• RECORDS FOR PROCESSING:
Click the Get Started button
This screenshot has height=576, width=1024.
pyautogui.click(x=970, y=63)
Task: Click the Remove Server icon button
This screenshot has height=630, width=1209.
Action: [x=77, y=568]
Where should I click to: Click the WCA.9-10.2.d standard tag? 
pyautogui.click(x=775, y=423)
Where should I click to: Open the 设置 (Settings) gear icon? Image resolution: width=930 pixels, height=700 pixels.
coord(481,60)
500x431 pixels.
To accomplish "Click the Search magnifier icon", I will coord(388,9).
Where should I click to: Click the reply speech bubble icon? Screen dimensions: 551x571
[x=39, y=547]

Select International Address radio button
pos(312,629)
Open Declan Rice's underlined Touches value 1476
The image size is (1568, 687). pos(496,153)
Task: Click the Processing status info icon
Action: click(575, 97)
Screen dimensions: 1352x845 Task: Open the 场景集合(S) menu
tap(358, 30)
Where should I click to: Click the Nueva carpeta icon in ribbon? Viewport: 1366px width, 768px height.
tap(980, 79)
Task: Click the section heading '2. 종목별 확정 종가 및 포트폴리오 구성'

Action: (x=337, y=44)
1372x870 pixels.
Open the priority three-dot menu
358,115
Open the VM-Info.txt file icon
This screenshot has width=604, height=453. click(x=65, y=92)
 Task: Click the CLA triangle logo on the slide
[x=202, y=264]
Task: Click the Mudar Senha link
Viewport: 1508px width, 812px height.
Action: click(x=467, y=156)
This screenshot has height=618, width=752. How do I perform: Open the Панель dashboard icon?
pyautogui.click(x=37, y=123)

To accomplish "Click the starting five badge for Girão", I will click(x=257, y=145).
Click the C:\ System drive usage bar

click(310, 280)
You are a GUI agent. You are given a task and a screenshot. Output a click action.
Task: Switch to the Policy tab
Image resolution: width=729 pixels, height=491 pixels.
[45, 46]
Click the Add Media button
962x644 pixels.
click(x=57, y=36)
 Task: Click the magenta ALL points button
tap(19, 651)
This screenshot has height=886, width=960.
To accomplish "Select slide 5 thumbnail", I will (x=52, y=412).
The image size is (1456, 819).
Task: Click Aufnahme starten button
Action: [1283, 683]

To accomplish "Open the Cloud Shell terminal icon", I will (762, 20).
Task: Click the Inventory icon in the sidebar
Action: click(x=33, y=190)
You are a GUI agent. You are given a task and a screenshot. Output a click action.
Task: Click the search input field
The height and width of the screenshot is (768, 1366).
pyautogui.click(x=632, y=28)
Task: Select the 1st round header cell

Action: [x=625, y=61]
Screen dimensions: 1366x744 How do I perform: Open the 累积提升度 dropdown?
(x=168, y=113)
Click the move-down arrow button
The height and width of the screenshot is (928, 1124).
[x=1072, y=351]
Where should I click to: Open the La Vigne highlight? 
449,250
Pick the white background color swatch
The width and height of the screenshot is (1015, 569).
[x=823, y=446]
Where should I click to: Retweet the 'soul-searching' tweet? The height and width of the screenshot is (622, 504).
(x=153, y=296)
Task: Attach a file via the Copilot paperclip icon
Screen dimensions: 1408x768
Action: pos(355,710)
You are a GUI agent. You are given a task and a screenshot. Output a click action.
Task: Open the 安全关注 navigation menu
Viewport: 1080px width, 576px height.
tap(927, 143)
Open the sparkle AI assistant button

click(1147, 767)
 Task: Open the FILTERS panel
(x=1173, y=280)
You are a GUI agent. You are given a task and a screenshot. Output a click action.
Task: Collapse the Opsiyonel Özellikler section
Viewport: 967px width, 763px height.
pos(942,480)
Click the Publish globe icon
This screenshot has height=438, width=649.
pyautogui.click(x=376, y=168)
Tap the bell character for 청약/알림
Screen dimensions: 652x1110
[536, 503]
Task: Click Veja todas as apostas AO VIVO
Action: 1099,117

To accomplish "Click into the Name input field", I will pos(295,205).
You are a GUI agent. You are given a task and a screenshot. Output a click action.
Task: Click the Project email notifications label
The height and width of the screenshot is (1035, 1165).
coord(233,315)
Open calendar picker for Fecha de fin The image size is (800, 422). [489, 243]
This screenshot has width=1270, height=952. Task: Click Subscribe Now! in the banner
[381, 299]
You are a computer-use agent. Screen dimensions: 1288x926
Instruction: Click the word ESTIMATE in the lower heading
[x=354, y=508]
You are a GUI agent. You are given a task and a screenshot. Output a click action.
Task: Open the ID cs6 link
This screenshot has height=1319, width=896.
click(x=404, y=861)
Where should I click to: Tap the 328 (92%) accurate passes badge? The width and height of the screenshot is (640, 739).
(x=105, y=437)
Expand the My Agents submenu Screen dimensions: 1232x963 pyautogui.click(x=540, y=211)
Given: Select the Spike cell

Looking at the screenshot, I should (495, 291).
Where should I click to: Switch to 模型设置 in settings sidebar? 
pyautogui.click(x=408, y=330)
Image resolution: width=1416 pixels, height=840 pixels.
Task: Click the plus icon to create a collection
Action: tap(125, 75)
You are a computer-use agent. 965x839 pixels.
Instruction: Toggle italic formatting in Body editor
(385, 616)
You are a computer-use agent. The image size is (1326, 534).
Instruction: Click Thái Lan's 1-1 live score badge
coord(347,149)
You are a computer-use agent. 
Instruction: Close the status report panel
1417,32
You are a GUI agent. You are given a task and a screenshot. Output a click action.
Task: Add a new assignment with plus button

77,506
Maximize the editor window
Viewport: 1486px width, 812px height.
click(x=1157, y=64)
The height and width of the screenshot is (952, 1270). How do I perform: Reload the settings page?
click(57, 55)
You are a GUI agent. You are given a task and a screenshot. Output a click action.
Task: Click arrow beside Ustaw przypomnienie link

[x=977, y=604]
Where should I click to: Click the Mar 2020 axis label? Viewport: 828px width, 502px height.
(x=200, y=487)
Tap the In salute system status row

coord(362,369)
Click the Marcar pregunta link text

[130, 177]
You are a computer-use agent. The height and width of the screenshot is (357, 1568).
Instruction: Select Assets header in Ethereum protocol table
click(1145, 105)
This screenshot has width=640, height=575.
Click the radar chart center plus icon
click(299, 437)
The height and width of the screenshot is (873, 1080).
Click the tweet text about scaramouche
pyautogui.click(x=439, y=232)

• WRITTEN INSTRUCTION:
Rewrite all of the lines above, changing each "Where should I click to" to "Which spot should I click to" and leaving everything else untouched.

• RESPONSE FOR THIS EXERCISE:
Click the Get Started button
This screenshot has height=576, width=1024.
pyautogui.click(x=970, y=63)
Task: Click the Remove Server icon button
This screenshot has height=630, width=1209.
Action: [x=77, y=568]
Which spot should I click to: Click the WCA.9-10.2.d standard tag? 
pyautogui.click(x=775, y=423)
Which spot should I click to: Open the 设置 (Settings) gear icon? Image resolution: width=930 pixels, height=700 pixels.
coord(481,60)
500x431 pixels.
To accomplish "Click the Search magnifier icon", I will coord(388,9).
Which spot should I click to: Click the reply speech bubble icon? Screen dimensions: 551x571
[x=39, y=547]

Select International Address radio button
pos(312,629)
Open Declan Rice's underlined Touches value 1476
The image size is (1568, 687). pos(496,153)
Task: Click the Processing status info icon
Action: click(575, 97)
Screen dimensions: 1352x845 Task: Open the 场景集合(S) menu
tap(358, 30)
Which spot should I click to: Click the Nueva carpeta icon in ribbon? Viewport: 1366px width, 768px height.
tap(980, 79)
Task: Click the section heading '2. 종목별 확정 종가 및 포트폴리오 구성'

Action: (x=337, y=44)
1372x870 pixels.
Open the priority three-dot menu
358,115
Open the VM-Info.txt file icon
This screenshot has width=604, height=453. click(x=65, y=92)
 Task: Click the CLA triangle logo on the slide
[x=202, y=264]
Task: Click the Mudar Senha link
Viewport: 1508px width, 812px height.
Action: click(x=467, y=156)
This screenshot has height=618, width=752. How do I perform: Open the Панель dashboard icon?
pyautogui.click(x=37, y=123)

To accomplish "Click the starting five badge for Girão", I will click(x=257, y=145).
Click the C:\ System drive usage bar

click(310, 280)
You are a GUI agent. You are given a task and a screenshot. Output a click action.
Task: Switch to the Policy tab
Image resolution: width=729 pixels, height=491 pixels.
[45, 46]
Click the Add Media button
962x644 pixels.
click(x=57, y=36)
 Task: Click the magenta ALL points button
tap(19, 651)
This screenshot has height=886, width=960.
To accomplish "Select slide 5 thumbnail", I will (x=52, y=412).
The image size is (1456, 819).
Task: Click Aufnahme starten button
Action: [1283, 683]

To accomplish "Open the Cloud Shell terminal icon", I will (762, 20).
Task: Click the Inventory icon in the sidebar
Action: click(x=33, y=190)
You are a GUI agent. You are given a task and a screenshot. Output a click action.
Task: Click the search input field
The height and width of the screenshot is (768, 1366).
pyautogui.click(x=632, y=28)
Task: Select the 1st round header cell

Action: [x=625, y=61]
Screen dimensions: 1366x744 How do I perform: Open the 累积提升度 dropdown?
(x=168, y=113)
Click the move-down arrow button
The height and width of the screenshot is (928, 1124).
[x=1072, y=351]
Which spot should I click to: Open the La Vigne highlight? 
449,250
Pick the white background color swatch
The width and height of the screenshot is (1015, 569).
[x=823, y=446]
Which spot should I click to: Retweet the 'soul-searching' tweet? The height and width of the screenshot is (622, 504).
(x=153, y=296)
Task: Attach a file via the Copilot paperclip icon
Screen dimensions: 1408x768
Action: pos(355,710)
You are a GUI agent. You are given a task and a screenshot. Output a click action.
Task: Open the 安全关注 navigation menu
Viewport: 1080px width, 576px height.
tap(927, 143)
Open the sparkle AI assistant button

click(1147, 767)
 Task: Open the FILTERS panel
(x=1173, y=280)
You are a GUI agent. You are given a task and a screenshot. Output a click action.
Task: Collapse the Opsiyonel Özellikler section
Viewport: 967px width, 763px height.
pos(942,480)
Click the Publish globe icon
This screenshot has height=438, width=649.
pyautogui.click(x=376, y=168)
Tap the bell character for 청약/알림
Screen dimensions: 652x1110
[536, 503]
Task: Click Veja todas as apostas AO VIVO
Action: 1099,117

To accomplish "Click into the Name input field", I will pos(295,205).
You are a GUI agent. You are given a task and a screenshot. Output a click action.
Task: Click the Project email notifications label
The height and width of the screenshot is (1035, 1165).
coord(233,315)
Open calendar picker for Fecha de fin The image size is (800, 422). [489, 243]
This screenshot has width=1270, height=952. Task: Click Subscribe Now! in the banner
[381, 299]
You are a computer-use agent. Screen dimensions: 1288x926
Instruction: Click the word ESTIMATE in the lower heading
[x=354, y=508]
You are a GUI agent. You are given a task and a screenshot. Output a click action.
Task: Open the ID cs6 link
This screenshot has height=1319, width=896.
click(x=404, y=861)
Which spot should I click to: Tap the 328 (92%) accurate passes badge? The width and height of the screenshot is (640, 739).
(x=105, y=437)
Expand the My Agents submenu Screen dimensions: 1232x963 pyautogui.click(x=540, y=211)
Given: Select the Spike cell

Looking at the screenshot, I should (495, 291).
Which spot should I click to: Switch to 模型设置 in settings sidebar? 
pyautogui.click(x=408, y=330)
Image resolution: width=1416 pixels, height=840 pixels.
Task: Click the plus icon to create a collection
Action: tap(125, 75)
You are a computer-use agent. 965x839 pixels.
Instruction: Toggle italic formatting in Body editor
(385, 616)
You are a computer-use agent. The image size is (1326, 534).
Instruction: Click Thái Lan's 1-1 live score badge
coord(347,149)
You are a computer-use agent. 
Instruction: Close the status report panel
1417,32
You are a GUI agent. You are given a task and a screenshot. Output a click action.
Task: Add a new assignment with plus button

77,506
Maximize the editor window
Viewport: 1486px width, 812px height.
click(x=1157, y=64)
The height and width of the screenshot is (952, 1270). How do I perform: Reload the settings page?
click(57, 55)
You are a GUI agent. You are given a task and a screenshot. Output a click action.
Task: Click arrow beside Ustaw przypomnienie link

[x=977, y=604]
Which spot should I click to: Click the Mar 2020 axis label? Viewport: 828px width, 502px height.
(x=200, y=487)
Tap the In salute system status row

coord(362,369)
Click the Marcar pregunta link text

[130, 177]
You are a computer-use agent. The height and width of the screenshot is (357, 1568).
Instruction: Select Assets header in Ethereum protocol table
click(1145, 105)
This screenshot has width=640, height=575.
Click the radar chart center plus icon
click(299, 437)
The height and width of the screenshot is (873, 1080).
Click the tweet text about scaramouche
pyautogui.click(x=439, y=232)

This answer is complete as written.